Digital archive of theses discussed at the University of Pisa


Thesis etd-10182023-143127

Thesis type
Tesi di specializzazione (4 anni)
Thesis title
Magnetic resonance myocardial strain during hypertrophic cardiomyopathy follow-up
Course of study
relatore Prof. De Caterina, Raffaele
correlatore Dott. Todiere, Giancarlo
  • cmr
  • hcm
  • strain
Graduation session start date
Release date
Background and aims: Hypertrophic Cardiomyopathy (HCM) is characterized by various clinical expression, from early onset of atrial fibrillation to malignant ventricular arrhythmias and end-stage forms. Cardiac magnetic resonance (CMR) is nowadays considered one of the main imaging techniques for morphological, functional and tissue evaluation of the cardiomyopathy. Myocardial strain analysis by CMR has increasingly been performed to assess the cardiac dysfunction in a variety of myocardial diseases. It is established that a reduction of contractile indexes, expressed by strain values, predicts worse prognosis in HCM [1] [2]. However, there are no studies in Literature investigating the myocardial strain variance (Δ global strain) obtained by two CMR scan during follow-up. This study aims to retrospectively examine the Δ global strain over time and the correlation with other CMR parameters, particularly myocardial fibrosis expressed as late gadolinium enhancement (LGE).

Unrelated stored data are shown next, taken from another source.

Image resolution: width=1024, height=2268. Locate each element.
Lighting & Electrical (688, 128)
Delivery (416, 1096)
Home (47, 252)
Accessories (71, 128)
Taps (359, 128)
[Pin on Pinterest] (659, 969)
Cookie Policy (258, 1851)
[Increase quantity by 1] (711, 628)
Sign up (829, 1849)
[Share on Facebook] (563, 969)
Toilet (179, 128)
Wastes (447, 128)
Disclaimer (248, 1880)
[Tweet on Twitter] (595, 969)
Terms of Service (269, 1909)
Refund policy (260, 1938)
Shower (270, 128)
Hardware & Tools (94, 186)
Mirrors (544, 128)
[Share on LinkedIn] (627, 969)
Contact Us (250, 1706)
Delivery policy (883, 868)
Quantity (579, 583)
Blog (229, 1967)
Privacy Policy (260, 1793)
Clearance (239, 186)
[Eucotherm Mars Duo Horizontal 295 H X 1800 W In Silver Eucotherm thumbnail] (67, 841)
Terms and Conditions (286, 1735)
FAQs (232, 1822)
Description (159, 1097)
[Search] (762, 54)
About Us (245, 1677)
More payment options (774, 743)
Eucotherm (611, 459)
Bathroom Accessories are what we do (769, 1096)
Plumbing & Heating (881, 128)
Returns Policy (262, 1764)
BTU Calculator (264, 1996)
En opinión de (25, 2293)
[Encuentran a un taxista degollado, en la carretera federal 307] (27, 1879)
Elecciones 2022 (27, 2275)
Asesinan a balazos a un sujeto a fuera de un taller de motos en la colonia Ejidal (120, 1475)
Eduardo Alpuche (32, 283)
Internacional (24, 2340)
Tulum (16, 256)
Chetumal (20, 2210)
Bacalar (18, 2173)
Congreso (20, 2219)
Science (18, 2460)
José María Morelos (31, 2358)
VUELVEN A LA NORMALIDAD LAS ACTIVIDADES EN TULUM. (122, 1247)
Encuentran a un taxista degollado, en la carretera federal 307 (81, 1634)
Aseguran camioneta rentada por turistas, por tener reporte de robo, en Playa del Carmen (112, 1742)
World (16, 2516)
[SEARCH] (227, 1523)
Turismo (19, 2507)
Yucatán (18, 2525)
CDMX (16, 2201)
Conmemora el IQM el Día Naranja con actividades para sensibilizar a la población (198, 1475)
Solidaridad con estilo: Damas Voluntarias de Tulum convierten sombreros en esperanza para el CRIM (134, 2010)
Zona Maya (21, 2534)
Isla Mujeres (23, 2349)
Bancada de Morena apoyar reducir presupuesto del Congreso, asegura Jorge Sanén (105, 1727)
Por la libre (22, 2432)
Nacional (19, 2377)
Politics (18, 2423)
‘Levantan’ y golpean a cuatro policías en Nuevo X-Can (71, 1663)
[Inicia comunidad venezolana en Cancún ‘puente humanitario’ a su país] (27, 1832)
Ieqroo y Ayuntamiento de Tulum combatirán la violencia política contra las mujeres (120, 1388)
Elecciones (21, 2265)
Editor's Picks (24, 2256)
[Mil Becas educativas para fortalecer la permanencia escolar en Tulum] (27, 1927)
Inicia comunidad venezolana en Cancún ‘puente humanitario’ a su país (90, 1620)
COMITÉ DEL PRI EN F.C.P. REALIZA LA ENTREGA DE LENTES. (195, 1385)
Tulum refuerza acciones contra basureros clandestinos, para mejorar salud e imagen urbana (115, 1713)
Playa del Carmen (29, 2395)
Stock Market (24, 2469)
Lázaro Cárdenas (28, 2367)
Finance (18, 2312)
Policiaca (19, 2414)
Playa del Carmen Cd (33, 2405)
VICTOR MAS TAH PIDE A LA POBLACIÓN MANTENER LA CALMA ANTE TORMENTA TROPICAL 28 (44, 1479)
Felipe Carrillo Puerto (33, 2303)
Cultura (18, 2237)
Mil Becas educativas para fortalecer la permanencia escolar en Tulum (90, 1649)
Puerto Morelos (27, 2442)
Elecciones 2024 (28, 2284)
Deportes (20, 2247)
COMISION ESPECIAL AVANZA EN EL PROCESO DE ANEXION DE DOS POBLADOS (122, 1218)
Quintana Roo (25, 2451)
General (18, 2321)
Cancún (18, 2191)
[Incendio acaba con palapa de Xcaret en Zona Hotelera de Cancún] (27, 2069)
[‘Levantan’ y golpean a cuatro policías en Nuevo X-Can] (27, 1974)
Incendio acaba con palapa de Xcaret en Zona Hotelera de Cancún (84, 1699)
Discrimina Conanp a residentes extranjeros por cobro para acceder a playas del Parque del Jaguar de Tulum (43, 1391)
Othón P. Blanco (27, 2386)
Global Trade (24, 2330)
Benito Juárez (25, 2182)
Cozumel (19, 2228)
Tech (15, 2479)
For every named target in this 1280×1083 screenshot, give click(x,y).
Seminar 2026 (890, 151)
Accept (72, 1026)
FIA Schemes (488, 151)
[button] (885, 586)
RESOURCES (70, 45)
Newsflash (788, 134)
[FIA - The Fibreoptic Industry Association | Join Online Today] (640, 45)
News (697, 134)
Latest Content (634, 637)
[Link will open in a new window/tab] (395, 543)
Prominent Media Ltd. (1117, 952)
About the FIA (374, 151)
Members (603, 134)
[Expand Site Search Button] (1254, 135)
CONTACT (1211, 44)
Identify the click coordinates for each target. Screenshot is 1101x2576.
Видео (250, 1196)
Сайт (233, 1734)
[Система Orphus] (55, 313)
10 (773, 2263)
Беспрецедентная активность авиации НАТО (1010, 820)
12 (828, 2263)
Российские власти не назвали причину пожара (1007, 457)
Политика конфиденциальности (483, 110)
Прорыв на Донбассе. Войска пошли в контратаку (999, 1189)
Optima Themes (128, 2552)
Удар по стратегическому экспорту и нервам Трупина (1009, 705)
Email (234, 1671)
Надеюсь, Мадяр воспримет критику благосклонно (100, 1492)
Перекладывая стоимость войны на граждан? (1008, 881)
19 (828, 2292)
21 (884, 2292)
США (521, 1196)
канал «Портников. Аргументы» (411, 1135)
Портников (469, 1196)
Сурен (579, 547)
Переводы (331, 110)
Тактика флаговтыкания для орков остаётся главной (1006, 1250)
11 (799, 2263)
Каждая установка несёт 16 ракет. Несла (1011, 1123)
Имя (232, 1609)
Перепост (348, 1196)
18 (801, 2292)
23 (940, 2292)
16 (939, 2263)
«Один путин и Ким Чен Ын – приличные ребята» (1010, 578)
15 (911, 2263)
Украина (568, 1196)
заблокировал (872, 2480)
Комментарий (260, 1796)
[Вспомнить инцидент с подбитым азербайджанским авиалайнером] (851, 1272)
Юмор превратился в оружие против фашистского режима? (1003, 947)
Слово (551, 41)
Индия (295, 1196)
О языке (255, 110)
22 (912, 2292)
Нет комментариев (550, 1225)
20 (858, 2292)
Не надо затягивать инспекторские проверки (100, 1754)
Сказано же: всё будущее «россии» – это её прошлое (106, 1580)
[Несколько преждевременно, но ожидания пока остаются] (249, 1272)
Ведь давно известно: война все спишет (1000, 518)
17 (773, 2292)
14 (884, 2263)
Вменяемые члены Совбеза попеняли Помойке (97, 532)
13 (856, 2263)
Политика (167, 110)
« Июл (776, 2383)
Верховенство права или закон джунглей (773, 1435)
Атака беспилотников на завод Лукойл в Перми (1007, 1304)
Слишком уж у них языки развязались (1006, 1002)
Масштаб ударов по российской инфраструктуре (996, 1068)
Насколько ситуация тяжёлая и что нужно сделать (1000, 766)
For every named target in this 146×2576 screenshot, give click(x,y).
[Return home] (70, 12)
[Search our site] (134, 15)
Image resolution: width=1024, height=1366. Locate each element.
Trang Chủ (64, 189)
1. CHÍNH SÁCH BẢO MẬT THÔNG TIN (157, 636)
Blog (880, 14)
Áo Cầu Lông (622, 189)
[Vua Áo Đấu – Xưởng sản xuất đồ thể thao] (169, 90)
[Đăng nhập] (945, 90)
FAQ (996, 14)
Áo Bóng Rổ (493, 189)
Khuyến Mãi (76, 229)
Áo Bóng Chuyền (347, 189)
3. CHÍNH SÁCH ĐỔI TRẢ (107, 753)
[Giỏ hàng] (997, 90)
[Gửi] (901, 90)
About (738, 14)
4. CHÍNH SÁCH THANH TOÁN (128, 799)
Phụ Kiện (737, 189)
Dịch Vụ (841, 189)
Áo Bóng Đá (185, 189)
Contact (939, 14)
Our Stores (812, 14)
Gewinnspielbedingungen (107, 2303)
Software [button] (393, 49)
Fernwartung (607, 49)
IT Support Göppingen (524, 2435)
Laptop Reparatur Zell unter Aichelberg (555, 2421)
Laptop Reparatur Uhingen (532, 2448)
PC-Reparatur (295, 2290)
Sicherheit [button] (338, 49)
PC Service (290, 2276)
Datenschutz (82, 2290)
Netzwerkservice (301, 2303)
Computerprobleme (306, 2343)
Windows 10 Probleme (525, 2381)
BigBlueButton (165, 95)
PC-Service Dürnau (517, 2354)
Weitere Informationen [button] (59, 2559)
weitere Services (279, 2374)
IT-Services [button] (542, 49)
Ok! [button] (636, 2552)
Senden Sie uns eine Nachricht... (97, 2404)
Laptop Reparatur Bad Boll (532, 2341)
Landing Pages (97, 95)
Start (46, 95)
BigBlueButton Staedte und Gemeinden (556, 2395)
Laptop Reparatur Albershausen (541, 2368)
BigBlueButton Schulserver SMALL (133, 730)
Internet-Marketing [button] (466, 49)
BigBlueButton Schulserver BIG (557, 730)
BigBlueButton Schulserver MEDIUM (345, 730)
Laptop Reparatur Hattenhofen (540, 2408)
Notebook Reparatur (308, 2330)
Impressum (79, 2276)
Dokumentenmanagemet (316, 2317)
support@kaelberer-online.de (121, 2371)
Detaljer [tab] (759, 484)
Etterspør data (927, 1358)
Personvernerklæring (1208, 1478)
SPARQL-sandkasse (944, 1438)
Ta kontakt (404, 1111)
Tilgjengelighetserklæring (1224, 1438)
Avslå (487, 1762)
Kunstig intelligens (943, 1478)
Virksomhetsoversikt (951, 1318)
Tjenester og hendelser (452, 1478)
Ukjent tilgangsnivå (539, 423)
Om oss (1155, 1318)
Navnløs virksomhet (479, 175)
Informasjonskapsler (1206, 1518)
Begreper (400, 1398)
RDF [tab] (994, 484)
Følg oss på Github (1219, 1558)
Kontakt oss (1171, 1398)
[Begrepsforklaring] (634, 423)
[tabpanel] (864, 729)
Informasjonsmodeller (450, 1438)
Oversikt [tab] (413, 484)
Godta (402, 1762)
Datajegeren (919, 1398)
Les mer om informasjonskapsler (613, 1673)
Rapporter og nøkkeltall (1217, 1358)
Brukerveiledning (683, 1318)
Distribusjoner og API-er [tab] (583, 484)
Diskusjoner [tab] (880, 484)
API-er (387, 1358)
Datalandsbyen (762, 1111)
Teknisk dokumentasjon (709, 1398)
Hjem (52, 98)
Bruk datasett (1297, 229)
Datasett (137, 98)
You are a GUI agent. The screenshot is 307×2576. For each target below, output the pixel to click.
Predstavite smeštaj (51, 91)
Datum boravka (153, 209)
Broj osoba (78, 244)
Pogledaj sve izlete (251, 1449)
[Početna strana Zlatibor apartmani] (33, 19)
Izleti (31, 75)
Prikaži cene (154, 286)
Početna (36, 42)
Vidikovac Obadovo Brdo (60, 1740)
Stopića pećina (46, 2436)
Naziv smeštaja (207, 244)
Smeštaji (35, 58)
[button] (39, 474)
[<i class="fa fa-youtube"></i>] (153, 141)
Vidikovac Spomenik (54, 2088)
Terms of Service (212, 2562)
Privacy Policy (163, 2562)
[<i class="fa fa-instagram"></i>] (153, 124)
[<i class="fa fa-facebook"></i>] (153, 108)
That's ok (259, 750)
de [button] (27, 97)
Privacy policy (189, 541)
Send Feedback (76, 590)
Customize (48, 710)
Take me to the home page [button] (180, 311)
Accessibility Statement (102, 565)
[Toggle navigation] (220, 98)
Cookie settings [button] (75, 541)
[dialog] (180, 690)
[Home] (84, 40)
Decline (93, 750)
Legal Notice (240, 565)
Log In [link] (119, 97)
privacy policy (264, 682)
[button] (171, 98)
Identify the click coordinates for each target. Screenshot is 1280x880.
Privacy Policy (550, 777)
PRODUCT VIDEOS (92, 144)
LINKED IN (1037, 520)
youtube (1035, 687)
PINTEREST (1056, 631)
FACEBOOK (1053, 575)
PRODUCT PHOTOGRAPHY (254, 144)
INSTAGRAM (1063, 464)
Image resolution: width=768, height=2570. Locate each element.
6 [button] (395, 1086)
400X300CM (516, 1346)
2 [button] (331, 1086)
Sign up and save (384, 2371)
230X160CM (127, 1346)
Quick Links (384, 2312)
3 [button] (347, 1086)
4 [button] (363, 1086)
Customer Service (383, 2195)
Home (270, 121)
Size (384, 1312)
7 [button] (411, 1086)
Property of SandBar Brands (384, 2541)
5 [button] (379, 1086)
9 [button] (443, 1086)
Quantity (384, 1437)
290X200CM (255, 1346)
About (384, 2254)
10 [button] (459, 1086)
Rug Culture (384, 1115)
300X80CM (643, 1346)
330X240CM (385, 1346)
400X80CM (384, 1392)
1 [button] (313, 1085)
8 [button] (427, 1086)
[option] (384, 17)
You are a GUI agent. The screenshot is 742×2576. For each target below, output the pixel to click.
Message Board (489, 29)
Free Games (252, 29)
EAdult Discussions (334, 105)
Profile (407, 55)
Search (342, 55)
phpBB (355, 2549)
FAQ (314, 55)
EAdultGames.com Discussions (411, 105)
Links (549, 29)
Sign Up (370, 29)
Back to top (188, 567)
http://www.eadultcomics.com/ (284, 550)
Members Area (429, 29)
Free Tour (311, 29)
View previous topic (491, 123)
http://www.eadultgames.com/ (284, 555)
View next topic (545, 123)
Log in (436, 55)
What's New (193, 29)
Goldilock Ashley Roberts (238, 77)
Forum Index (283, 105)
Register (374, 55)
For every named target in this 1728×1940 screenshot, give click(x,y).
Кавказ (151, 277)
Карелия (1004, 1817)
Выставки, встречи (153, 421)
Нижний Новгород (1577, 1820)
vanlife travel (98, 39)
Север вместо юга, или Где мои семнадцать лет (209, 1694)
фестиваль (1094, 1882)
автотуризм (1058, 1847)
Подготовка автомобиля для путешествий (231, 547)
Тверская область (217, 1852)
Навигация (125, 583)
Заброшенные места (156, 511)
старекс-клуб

Methods: The CMR examinations were performed using 1.5 Tesla CMR scan (GE 1.5T MRI SIGNA Artist). 412 HCM patients that underwent a CMR scan were screened to detect those with two consecutive examinations. Every data analysis was performed using cvi42® (circle cardiovascular imaging) software. Indexes of left atrial and ventricular function including myocardial global strain, mass and extent of LGE (grams and percentage of LV mass) in both examinations were calculated as previously published [1].
Strain parameters intra and inter-operator reproducibility was confirmed by matching obtained data for a randomly selected subset of patients.
Results: Of 412 HCM patients in our clinical records, 94 had performed a follow-up CMR. Among these, 64 had adequate acquisitions for strain analysis in both the first and second scan. Our study population was therefore constituted of 64 HCM patients (45 males, 19 females). The median age of the study group at the time of the first CMR was 50,5 ± 16,9 years with a medium follow-up time for the second scan of 5,1 ± 2,6 years. Over time a worsening of every global strain (circumferential, p = 0.009; longitudinal p = 0.001; radial short axis, p = 0.03; radial long axis, p = 0.007), extent of LGE (p < 0.001) and left atrial ejection fraction (p < 0.001) was observed. A significant relationship of Δ global strain with Δ LGE (circumferential, r = 0.41, p < 0.001; longitudinal r = 0.28, p < 0.05; radial short axis, r = 0.37, p < 0.05; radial long axis, r = 0.27, p < 0.05) as well as with Δ left atrial function (circumferential, r = 0.43, p < 0.001; longitudinal r = 0.29, p < 0.05; radial short axis, r = 0.39, p < 0.001; radial long axis, r = 0.27, p < 0.05) was detected. Neither inter nor intra-operator results differed significantly; inter-operator reproducibility largely exceeded established cut-off of 0,8 average interclass correlation coefficient.
Conclusions: In HCM, we first demonstrated a worsening of Δ global strain over time and its correlation with progression of myocardial fibrosis. Δ global strain over time may be used in follow-up of HCM patients in a multimodality approach to predict LGE progression and potentially clinical consequences.